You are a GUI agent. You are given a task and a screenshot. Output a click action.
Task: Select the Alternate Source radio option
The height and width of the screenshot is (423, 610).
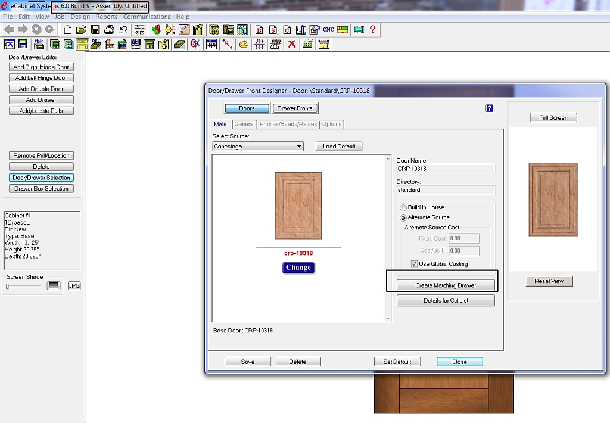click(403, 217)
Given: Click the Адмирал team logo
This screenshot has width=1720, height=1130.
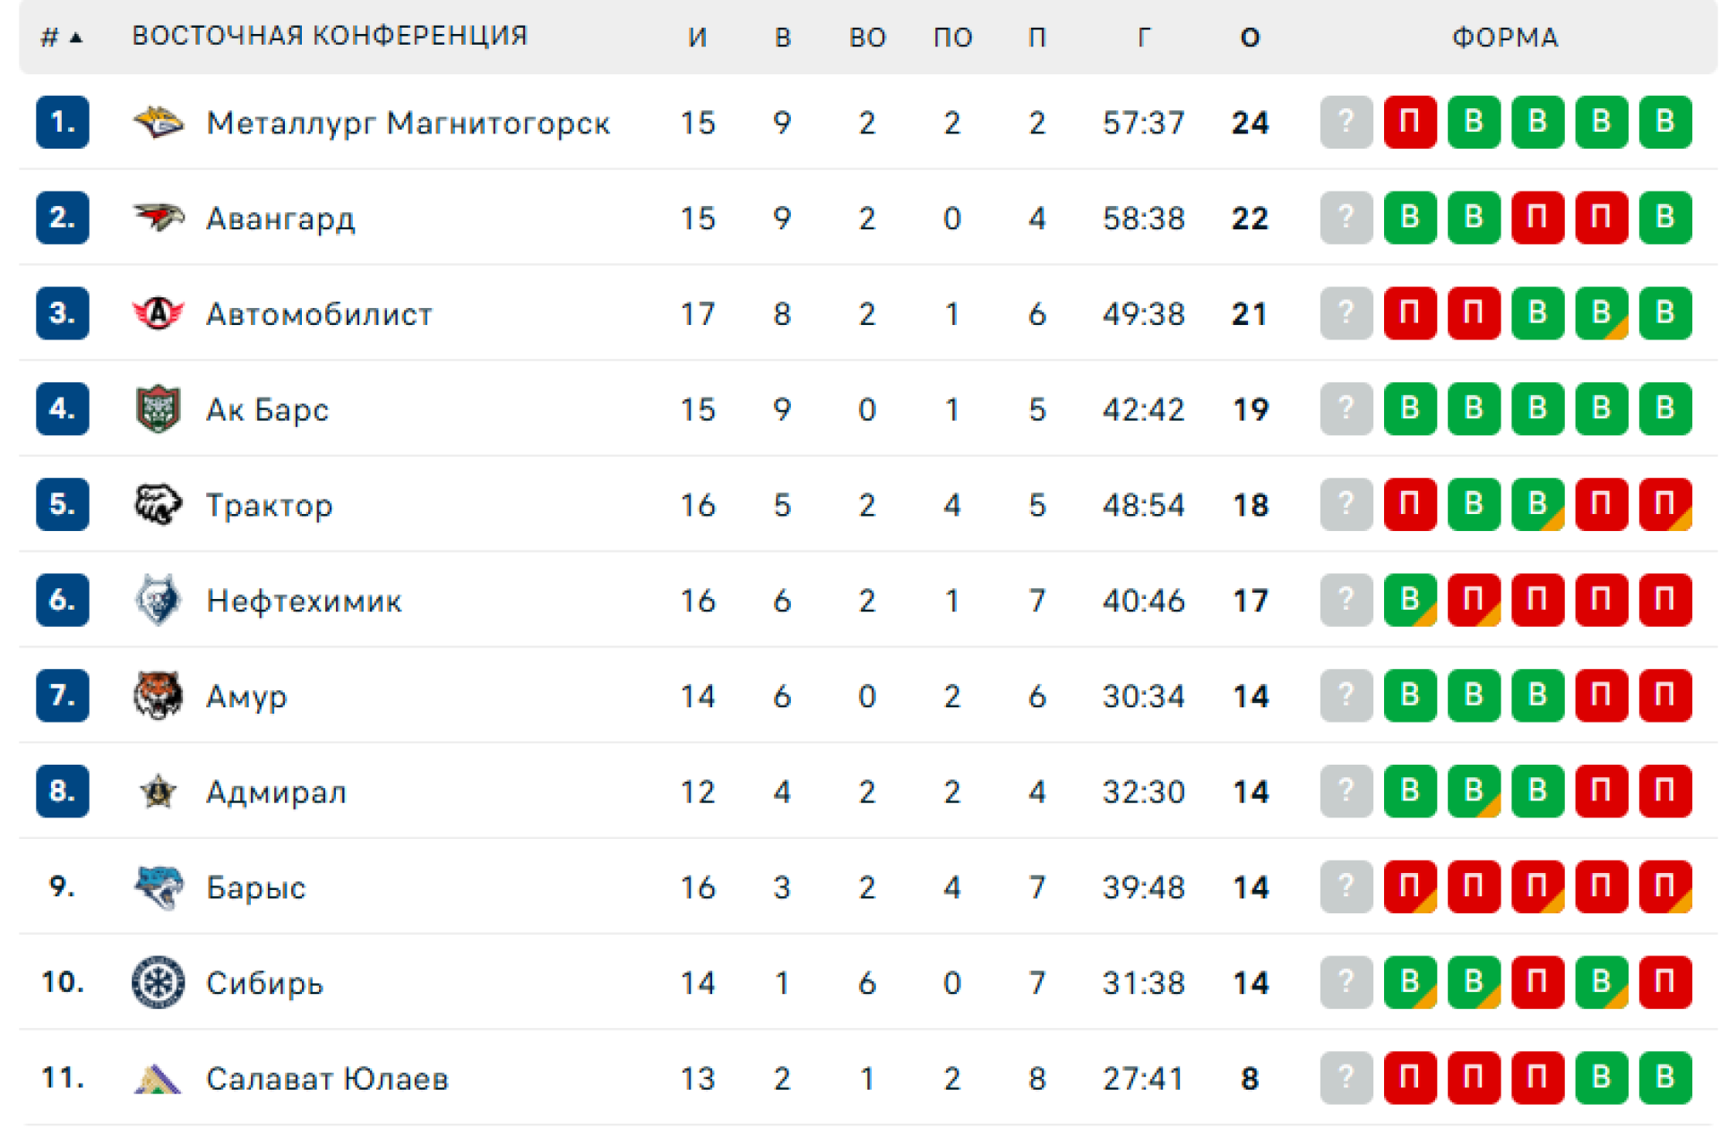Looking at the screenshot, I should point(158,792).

_Exercise aim_
Leaving out only the pictures, return the material above unchanged.

_Answer for the task_
You are a GUI agent. You are given a task and a screenshot. Output a click action.
Task: Select the Alternate Source radio option
The height and width of the screenshot is (423, 610).
click(403, 217)
Given: Click the Адмирал team logo
This screenshot has width=1720, height=1130.
Looking at the screenshot, I should point(158,792).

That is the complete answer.